For me, personhood in medicine and social care is about understanding that person, the person’s past, present, and future, and in relation to the environment and community.
This means that there will need to be some retraining of the workforce and reconfiguration of the health and social care systems, but there should be intelligent kindness to a beleaguered workforce part of which has just had to cope with a £2 bn reorganisation through the Health and Social Care Act (2012).
Too often the focus for a person who has received a diagnosis of dementia is on the correct pill to prescribe.
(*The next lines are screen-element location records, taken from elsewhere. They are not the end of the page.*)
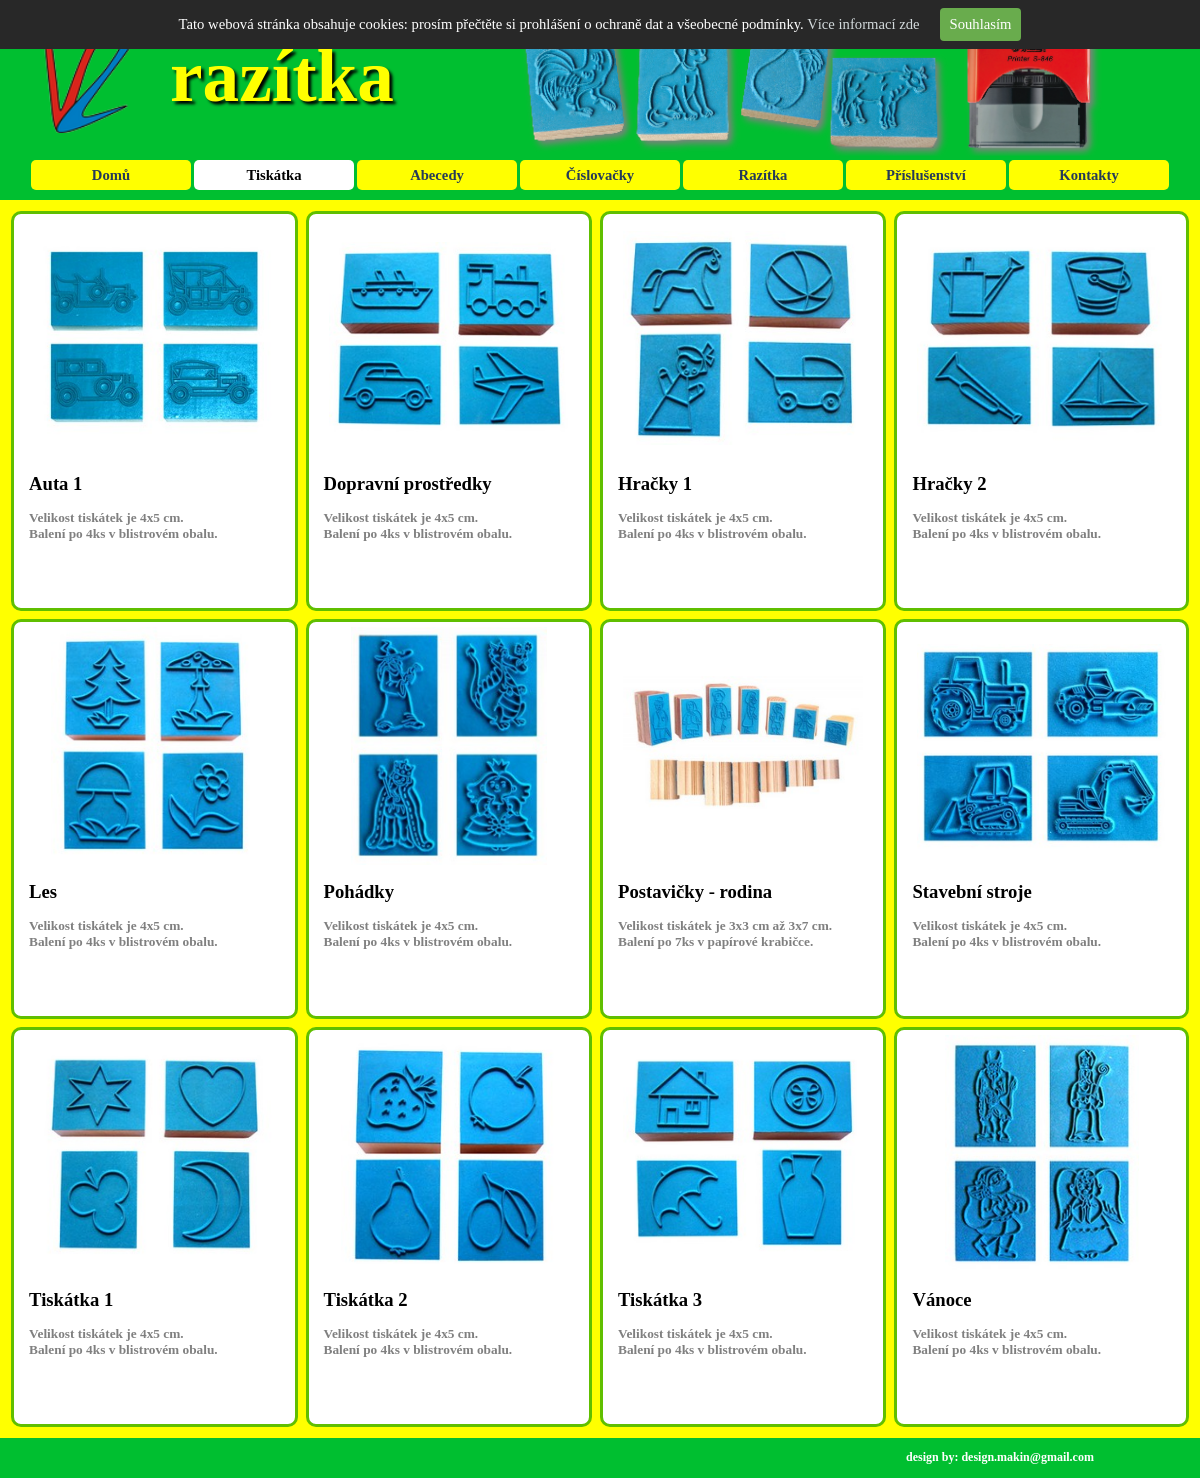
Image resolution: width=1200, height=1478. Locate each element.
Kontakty (1088, 175)
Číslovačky (600, 175)
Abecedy (437, 175)
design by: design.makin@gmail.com (1000, 1457)
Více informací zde (863, 24)
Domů (111, 175)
But clearly this is not good enough.
I am told all the time that what people want is some idea about the nature of their condition, how it might progress, what adaptations to their home might be necessary, what benefits might be available, what legal advice they can get ahead of the crucial time when mental capacity is lost, how the community will help if at all (for example banks), or how the environment can help (good signage if people are prone to navigation problems).
I do not wish to take the wind out of the sails of the important, valuable work by my medical colleagues in thinking about what factors might prevent dementia (e.g. intense social networks, exercise, certain foods), nor the search for medications which can interfere with the progressive biology of the conditions.
But people living in the here and now wish a practical, joined up solution in health and social care system, where information is freely shared in a necessary and proportionate way, mitigating for risks of sharing of personal information.
There are a number of obstacles to making this happen, but there is no doubt for me that ‘parity of esteem’ is a crucial factor. We have got to get out of the mentality of thinking of mental health and social care as unimportant compared to medical care.
This is a longstanding problem in policy, and there has been important progress in this. However, if we are to go down the route of making each pound count in the current NHS spend, in the avoidance of extra taxes or copayments, we should be bold enough to think of whether an adapted phone with big buttons and redials is more cost-effective than a pill for improving the quality of life of a person with early Alzheimer’s disease.
In the early stages of Alzheimer’s disease, the most common type of dementia worldwide, people living with dementia typically might experience problems particularly in short term memory and learning.
I think the regulatory capture of bodies such as NICE, and medical regulators, will help to perpetuate the medical approach to dementia.
But if we had unified regulators, including one which could directly compare the cost effectiveness of a pill with that, say, of advocacy advice, with a view to improving the outcome of a quality of life of that person, rather than the effect on two points on a memory screening instrument, this would be progress.
This will require political nerve, and leadership from people in the field. I hope all concerned are up for the challenge. But the Barker Commission is an useful start, I think.